MRI scans of children listening to their mother's voices reveal regions of the brain lighting up in response. The brain response doesn't occur at the sound of other women. The children were scanned while listening to the sound of their own mothers saying three nonsense words and the sound of other women saying three nonsense words for comparison. Nonsense words were selected to avoid the possibility of activating other regions of the brain that might be involved in other functions such as linguistic processing.
Previous studies have shown that children favor their mother's voice, but the underlying mechanism for this preference was unclear.
"Nobody had really looked at the brain circuits that might be engaged," explained senior study author Vinod Menon, a professor of psychiatry and behavioral sciences at Stanford. "We wanted to know: Is it just auditory and voice-selective areas that respond differently, or is it more broad in terms of engagement, emotional reactivity and detection of salient stimuli?"
To answer these questions, researchers analyzed the brain scans of children listening to their mother's voices.
The children in the study were 7 to 12, which surprised me - I see babies delighting in the sound of their mother's voices, but I have definitely seen a lot of 7 to 12 year olds who didn't sound delighted to hear their mothers at all. I guess none of these children were engaged in any mischief - maybe that could be a new variable for a future study.

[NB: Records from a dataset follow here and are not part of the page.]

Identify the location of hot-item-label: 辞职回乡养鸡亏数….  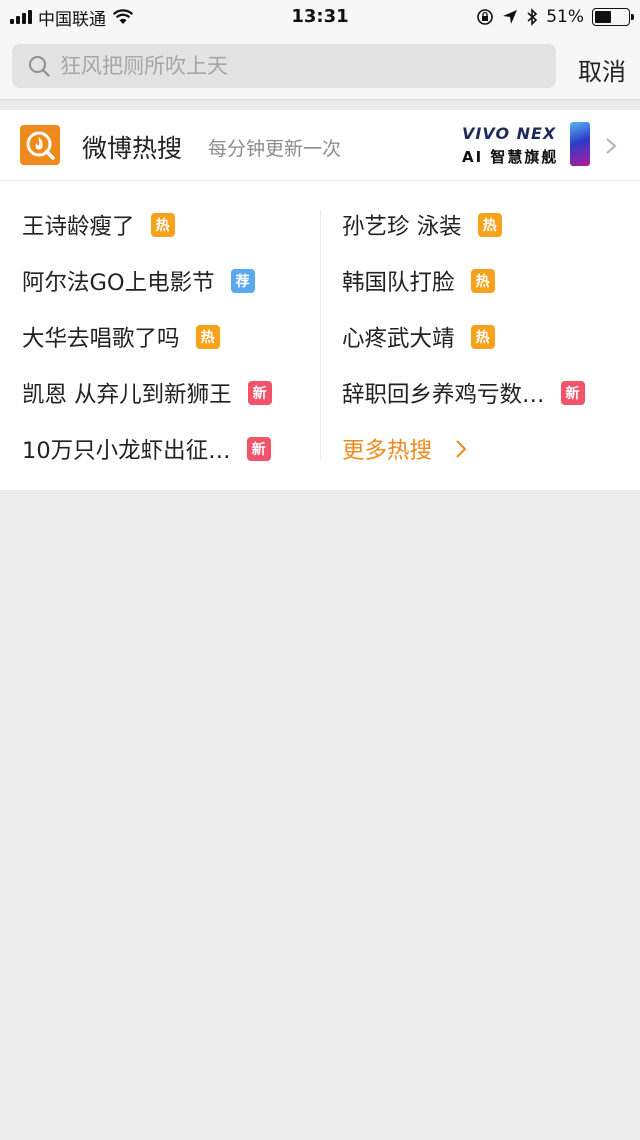
(444, 395).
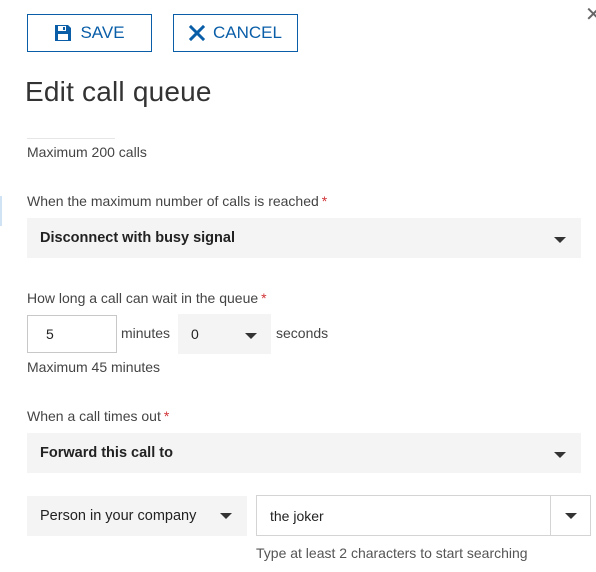  Describe the element at coordinates (63, 33) in the screenshot. I see `floppy-disk-icon` at that location.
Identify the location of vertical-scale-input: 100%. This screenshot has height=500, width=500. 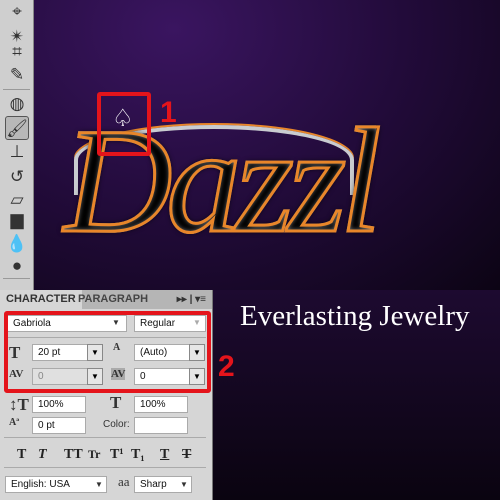
(59, 404).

(Score: 3, Interesting) by jdavidb on Tuesday May 17 2016, @01:41PM
Would be interesting, in the light of equality, how the kids responded to the sound of their dads voice in comparison
Yes, I'd really like to see that, too. And if dad's gone to work all day, versus home all the time, is the level of response stronger or weaker when they hear him?
ⓋⒶ☮✝🕊 Secession is the right of all sentient beings
(Score: 3, Interesting) by GreatAuntAnesthesia on Tuesday May 17 2016, @01:44PM
Indeed. Or the voice of the mother vs the voice of some other woman that the kid knows (a teacher, an aunt, the mother of a friend etc).